EXERCISE REQUIREMENTS: Retype the entries below word for word, starting with the first line and going on through the line that contains "tap(283, 226)".
* START *
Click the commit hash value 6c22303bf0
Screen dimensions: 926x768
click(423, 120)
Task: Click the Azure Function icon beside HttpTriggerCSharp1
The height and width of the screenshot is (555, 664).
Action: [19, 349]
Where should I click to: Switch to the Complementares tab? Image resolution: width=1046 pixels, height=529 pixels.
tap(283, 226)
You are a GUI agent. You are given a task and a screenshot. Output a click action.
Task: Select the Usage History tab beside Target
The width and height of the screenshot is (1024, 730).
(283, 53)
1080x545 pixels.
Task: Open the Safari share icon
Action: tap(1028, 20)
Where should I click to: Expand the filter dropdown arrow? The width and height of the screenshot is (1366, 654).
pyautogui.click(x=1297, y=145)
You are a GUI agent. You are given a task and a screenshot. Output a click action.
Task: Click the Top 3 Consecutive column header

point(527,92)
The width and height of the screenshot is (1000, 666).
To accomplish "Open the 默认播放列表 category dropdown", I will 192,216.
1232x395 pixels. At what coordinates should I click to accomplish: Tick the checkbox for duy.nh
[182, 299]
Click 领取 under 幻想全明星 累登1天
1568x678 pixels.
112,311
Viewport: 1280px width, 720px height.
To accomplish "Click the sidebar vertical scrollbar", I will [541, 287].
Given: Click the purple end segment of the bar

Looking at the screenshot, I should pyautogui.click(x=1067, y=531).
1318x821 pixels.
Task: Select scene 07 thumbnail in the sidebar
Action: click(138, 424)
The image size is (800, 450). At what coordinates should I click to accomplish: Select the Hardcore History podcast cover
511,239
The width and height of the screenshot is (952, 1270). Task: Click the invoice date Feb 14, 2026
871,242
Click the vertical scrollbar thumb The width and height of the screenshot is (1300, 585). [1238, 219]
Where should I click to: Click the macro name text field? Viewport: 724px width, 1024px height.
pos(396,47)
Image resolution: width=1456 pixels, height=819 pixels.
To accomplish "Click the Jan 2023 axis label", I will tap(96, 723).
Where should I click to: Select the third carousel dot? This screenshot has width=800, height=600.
* END *
OUTPUT OF THE TASK:
Click the commit hash value 6c22303bf0
Screen dimensions: 926x768
click(423, 120)
Task: Click the Azure Function icon beside HttpTriggerCSharp1
The height and width of the screenshot is (555, 664).
Action: [19, 349]
Where should I click to: Switch to the Complementares tab? Image resolution: width=1046 pixels, height=529 pixels.
tap(283, 226)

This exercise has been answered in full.